Énoncé -> Recopiez fidèlement le passage de l'arrêt situé entre « Ces magistrats ont » et « lieu par mise à disposition au greffe le 06 Juillet 2023. », ces deux bornes comprises.

Extrait fourni ->
▼▼▼
Rôle N° RG 23/01253 - N° Portalis DBVB-V-B7H-BKVH6

S.C.I. L'AMANDIE

C/

[U] [D]

[O] [F]

Copie exécutoire délivrée le :

à :

Me Michaela SCHREYER

Me Julie O'RORKE

Décision déférée à la Cour :

Ordonnance du Tribunal de Grande Instance de DRAGUIGNAN en date du 03 Janvier 2023 enregistrée au répertoire général sous le n° 20/05761.

APPELANTE

S.C.I. L'AMANDIE, dont le siège social est [Adresse 3] - [Localité 8], prise en la personne de son représentant légal domicilié en cette qualité audit siège

représentée par Me Michaela SCHREYER, avocat au barreau de GRASSE, plaidant

INTIMES

Madame [U] [D]

demeurant [Adresse 6] - [Localité 1]

représentée par Me Julie O'RORKE, avocat au barreau de TOULON, plaidant

Monsieur [O] [F]

demeurant [Adresse 2] - [Localité 7]

assignation portant signification de la déclaration d'appel le 30/01/2023 à personne

défaillant

*-*-*-*-*

COMPOSITION DE LA COUR

En application des dispositions des articles 804 et 805 du code de procédure civile, l'affaire a été débattue le 25 Mai 2023 en audience publique, les avocats ne s'y étant pas opposés, devant Madame Laetitia VIGNON, Conseiller, faisant fon ction de Président de chambre et Madame Aude PONCET, Vice Président placé, chargés du rapport.

Madame Aude PONCET, Vice Président placé a fait un rapport oral à l'audience, avant les plaidoiries.

Ces magistrats ont rendu compte des plaidoiries dans le délibéré de la cour, composée de :

Madame Laetitia VIGNON, Conseiller faisant fon ction de Président de chambre

Madame Patricia HOARAU, Conseiller

Madame Aude PONCET, Vice Président placé

Greffier lors des débats : Madame Danielle PANDOLFI.

Les parties ont été avisées que le prononcé de la décision aurait lieu par mise à disposition au greffe le 06 Juillet 2023.

ARRÊT

Réputé contradictoire,

Prononcé par mise à disposition au greffe le 06 Juillet 2023.

Signé par Madame Laetitia VIGNON, Conseiller faisant fon ction de Président de chambre et Madame Danielle PANDOLFI, greffier auquel la minute de la décision a été remise par le magistrat signataire.

***

Mme [U] [D] et M.[O] [F] sont propriétaires indivis d'une parcelle cadastrée section B n°[Cadastre 5], située à [Localité 8], [Adresse 4].
▲▲▲
Enregistrements de données ->
▼▼▼
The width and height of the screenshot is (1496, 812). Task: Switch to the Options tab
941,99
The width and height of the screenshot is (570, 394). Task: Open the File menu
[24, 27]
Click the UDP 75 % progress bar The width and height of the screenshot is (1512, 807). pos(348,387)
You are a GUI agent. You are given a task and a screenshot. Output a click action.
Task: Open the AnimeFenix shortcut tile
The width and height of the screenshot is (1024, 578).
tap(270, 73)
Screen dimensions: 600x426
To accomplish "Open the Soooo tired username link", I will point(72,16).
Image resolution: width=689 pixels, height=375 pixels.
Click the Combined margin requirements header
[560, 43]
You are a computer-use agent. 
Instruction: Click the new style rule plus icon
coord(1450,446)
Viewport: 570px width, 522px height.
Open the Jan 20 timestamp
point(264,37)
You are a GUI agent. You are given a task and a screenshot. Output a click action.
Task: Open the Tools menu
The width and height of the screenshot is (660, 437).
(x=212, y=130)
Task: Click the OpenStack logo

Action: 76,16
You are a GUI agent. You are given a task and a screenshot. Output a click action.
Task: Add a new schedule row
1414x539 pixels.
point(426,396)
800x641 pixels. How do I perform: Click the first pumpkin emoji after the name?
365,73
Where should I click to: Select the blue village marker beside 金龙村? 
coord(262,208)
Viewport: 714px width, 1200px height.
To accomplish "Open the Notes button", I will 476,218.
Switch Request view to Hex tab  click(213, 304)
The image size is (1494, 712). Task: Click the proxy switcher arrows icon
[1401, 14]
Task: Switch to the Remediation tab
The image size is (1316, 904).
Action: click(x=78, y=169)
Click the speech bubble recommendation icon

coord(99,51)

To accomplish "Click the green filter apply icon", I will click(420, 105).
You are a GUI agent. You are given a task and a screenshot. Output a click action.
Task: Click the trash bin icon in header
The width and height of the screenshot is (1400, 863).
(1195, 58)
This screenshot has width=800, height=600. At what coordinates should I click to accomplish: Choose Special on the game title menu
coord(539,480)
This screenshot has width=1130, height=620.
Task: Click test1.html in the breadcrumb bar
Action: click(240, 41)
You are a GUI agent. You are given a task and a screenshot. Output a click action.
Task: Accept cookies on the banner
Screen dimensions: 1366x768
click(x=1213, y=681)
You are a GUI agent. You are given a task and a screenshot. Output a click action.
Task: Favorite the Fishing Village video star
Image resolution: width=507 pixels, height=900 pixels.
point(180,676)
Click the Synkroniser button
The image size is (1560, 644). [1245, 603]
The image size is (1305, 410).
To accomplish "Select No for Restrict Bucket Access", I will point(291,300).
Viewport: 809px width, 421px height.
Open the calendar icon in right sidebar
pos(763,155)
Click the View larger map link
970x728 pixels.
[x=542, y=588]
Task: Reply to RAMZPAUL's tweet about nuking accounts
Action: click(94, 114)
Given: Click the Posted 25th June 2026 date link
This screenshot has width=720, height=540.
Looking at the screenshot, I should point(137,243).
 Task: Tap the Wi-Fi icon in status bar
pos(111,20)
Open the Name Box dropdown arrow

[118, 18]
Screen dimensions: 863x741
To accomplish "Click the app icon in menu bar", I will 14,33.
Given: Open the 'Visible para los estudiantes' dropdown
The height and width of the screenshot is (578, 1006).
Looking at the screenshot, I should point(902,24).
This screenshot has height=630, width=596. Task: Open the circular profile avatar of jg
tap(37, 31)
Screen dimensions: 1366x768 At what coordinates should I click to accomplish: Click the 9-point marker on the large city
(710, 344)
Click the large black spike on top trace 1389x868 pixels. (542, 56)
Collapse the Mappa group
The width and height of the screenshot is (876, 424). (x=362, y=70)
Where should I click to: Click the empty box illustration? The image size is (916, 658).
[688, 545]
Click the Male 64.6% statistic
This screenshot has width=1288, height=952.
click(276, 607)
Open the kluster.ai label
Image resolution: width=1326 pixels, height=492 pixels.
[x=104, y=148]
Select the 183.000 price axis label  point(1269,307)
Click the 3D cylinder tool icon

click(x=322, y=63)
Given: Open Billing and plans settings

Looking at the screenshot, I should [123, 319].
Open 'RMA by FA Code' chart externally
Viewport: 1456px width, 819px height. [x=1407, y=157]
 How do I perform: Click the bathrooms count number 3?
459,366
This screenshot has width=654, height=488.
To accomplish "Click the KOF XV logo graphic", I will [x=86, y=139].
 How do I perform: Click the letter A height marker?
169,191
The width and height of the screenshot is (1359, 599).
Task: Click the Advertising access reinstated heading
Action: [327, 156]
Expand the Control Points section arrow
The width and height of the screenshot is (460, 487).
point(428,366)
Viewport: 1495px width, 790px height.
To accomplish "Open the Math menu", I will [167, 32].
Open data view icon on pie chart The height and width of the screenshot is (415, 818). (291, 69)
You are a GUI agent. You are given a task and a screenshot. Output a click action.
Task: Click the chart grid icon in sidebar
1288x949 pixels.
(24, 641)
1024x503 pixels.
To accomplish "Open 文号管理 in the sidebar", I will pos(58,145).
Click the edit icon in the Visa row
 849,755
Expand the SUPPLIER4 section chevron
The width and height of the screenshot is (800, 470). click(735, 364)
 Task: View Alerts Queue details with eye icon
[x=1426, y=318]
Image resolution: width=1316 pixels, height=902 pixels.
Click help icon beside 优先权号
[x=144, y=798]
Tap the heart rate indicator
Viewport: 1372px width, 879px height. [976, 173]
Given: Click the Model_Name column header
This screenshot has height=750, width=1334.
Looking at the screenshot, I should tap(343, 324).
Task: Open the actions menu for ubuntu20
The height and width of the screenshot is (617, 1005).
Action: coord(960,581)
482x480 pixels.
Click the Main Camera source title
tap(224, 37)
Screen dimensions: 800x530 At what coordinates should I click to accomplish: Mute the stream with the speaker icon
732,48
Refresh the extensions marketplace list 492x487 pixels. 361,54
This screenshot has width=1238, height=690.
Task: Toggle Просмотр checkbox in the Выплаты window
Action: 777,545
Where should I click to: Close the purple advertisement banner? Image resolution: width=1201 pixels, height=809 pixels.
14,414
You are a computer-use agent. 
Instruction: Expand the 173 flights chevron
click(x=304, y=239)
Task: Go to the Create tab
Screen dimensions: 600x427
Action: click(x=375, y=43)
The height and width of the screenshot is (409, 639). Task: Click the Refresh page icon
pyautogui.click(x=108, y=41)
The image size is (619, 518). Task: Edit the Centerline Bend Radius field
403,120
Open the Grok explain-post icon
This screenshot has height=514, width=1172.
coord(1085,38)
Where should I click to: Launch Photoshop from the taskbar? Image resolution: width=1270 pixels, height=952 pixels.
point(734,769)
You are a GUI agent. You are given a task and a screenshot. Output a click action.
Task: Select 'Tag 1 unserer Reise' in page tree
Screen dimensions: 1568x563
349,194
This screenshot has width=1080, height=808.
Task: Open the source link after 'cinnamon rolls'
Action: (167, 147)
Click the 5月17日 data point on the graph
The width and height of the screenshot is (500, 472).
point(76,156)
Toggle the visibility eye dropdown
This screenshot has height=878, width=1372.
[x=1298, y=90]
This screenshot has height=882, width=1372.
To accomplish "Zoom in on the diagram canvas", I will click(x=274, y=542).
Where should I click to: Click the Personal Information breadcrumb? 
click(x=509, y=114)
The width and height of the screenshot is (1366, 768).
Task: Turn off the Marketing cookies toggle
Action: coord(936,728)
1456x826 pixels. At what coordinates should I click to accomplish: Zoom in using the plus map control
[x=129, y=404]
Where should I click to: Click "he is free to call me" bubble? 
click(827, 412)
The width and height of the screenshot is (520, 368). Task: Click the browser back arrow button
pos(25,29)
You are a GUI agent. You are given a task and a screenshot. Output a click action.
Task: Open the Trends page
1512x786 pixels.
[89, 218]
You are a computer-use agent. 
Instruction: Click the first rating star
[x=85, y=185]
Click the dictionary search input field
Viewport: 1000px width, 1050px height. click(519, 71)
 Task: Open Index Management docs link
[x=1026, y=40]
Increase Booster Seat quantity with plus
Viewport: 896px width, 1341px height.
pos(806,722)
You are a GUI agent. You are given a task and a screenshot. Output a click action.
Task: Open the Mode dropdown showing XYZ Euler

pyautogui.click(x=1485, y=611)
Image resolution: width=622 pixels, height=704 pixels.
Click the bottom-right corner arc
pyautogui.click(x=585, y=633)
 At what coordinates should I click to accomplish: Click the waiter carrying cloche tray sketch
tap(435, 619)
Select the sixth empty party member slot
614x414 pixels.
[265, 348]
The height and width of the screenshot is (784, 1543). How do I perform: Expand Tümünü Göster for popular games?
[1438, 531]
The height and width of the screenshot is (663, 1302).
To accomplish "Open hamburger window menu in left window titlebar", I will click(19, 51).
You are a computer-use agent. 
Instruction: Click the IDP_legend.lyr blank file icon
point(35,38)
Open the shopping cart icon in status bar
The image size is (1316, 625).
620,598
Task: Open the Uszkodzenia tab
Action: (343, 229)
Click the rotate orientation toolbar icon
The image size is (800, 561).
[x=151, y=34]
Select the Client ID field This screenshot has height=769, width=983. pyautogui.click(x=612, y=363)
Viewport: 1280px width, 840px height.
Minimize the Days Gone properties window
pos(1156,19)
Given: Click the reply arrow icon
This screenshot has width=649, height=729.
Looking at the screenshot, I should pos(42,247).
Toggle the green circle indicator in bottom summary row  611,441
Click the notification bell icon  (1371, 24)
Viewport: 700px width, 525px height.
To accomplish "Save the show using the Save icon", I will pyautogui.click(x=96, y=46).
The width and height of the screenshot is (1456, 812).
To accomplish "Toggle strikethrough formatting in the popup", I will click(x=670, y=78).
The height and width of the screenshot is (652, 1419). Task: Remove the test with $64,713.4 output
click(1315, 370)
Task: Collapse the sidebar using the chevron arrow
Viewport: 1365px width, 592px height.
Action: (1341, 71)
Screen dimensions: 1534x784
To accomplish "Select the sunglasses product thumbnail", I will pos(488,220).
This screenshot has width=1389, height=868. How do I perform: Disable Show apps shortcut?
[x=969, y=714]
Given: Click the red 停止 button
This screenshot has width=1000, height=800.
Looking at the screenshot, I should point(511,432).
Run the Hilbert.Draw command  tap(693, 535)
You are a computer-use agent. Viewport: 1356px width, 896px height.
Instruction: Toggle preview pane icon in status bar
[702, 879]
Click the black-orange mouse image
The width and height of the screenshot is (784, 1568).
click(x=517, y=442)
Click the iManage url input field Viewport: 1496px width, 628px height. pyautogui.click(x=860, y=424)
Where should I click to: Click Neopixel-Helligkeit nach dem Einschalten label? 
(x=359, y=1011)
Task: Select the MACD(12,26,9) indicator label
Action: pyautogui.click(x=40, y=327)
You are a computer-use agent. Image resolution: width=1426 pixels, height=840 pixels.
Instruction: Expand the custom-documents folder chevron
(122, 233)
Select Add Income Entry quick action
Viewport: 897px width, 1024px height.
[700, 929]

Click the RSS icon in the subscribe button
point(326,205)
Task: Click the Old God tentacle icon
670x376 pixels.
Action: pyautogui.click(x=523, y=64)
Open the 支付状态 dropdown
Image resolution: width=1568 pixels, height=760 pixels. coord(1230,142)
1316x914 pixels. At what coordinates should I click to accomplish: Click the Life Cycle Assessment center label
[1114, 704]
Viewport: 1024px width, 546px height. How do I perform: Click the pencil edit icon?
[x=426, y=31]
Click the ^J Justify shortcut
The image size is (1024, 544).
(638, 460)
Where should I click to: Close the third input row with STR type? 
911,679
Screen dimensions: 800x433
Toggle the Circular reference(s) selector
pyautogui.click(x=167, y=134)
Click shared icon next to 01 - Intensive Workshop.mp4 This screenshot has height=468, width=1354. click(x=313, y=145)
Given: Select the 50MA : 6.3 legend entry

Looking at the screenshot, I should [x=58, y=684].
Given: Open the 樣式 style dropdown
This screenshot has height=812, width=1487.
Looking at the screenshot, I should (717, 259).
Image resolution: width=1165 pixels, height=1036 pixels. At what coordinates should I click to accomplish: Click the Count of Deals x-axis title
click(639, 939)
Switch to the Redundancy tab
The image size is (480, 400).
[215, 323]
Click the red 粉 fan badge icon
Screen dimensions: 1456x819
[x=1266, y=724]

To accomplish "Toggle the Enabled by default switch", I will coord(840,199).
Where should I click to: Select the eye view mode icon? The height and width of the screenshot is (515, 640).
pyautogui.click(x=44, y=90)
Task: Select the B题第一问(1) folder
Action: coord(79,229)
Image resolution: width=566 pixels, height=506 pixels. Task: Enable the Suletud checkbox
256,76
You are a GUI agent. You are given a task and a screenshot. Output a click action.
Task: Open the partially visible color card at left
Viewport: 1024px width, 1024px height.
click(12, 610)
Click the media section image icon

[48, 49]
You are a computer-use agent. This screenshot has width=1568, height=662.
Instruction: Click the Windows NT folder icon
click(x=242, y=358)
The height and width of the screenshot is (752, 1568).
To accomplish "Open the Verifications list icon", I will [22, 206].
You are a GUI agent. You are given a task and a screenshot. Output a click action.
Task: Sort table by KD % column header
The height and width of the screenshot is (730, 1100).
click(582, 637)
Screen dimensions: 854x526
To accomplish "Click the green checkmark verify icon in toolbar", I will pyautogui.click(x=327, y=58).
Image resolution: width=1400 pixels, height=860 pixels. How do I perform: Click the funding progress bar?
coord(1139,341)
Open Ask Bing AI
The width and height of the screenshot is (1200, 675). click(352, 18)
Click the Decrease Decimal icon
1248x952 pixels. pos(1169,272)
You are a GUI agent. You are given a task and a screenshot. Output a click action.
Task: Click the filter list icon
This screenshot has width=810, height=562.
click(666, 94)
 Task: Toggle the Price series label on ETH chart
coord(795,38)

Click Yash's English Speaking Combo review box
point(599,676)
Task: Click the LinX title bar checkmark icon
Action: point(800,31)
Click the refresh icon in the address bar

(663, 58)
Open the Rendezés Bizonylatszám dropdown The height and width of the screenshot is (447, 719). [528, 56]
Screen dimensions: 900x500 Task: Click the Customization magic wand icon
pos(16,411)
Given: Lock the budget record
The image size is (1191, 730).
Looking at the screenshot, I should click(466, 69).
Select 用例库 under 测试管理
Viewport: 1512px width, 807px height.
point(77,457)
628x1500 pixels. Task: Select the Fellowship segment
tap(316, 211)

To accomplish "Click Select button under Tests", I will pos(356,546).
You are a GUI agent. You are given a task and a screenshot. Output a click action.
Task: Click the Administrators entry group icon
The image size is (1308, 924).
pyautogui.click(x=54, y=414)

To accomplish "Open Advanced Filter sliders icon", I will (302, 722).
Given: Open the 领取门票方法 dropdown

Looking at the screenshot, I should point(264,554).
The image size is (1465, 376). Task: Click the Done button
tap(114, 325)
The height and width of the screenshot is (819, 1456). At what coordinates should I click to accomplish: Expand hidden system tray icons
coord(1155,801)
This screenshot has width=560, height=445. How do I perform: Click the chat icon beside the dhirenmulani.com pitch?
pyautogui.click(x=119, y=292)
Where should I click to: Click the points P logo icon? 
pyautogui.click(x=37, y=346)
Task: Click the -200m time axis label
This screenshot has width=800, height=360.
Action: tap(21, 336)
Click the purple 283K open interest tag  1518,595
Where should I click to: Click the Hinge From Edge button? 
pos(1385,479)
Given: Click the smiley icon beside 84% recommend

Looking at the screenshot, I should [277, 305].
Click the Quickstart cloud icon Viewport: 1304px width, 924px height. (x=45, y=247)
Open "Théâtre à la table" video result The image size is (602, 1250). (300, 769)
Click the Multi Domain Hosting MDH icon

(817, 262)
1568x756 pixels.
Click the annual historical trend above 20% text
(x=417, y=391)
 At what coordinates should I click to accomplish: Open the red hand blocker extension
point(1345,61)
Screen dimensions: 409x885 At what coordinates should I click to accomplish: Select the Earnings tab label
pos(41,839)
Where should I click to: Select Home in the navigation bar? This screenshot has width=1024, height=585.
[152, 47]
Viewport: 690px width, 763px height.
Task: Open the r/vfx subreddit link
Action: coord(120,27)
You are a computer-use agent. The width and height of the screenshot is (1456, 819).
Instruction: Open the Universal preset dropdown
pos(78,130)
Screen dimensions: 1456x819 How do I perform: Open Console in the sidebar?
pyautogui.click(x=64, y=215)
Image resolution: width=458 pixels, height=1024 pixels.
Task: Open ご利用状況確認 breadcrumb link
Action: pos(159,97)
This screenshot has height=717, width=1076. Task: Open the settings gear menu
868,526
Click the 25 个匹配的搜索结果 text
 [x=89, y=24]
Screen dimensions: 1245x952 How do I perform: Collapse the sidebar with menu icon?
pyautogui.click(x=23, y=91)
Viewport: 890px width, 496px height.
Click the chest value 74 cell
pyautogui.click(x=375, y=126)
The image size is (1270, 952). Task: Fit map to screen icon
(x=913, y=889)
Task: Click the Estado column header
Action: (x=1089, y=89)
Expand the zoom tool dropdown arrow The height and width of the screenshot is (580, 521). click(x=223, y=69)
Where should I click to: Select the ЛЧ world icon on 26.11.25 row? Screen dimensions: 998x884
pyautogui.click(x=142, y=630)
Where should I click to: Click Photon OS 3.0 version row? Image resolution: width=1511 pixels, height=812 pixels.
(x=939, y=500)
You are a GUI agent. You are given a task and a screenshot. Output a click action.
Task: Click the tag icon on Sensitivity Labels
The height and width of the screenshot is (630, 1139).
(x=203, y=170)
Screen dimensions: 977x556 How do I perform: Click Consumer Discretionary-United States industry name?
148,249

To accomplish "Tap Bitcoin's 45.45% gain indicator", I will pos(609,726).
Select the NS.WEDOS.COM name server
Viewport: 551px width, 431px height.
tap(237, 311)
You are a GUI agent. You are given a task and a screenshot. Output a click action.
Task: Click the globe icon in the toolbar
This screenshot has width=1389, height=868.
▲▲▲
Résultat attendu ->
Ces magistrats ont rendu compte des plaidoiries dans le délibéré de la cour, composée de :

Madame Laetitia VIGNON, Conseiller faisant fon ction de Président de chambre

Madame Patricia HOARAU, Conseiller

Madame Aude PONCET, Vice Président placé

Greffier lors des débats : Madame Danielle PANDOLFI.

Les parties ont été avisées que le prononcé de la décision aurait lieu par mise à disposition au greffe le 06 Juillet 2023.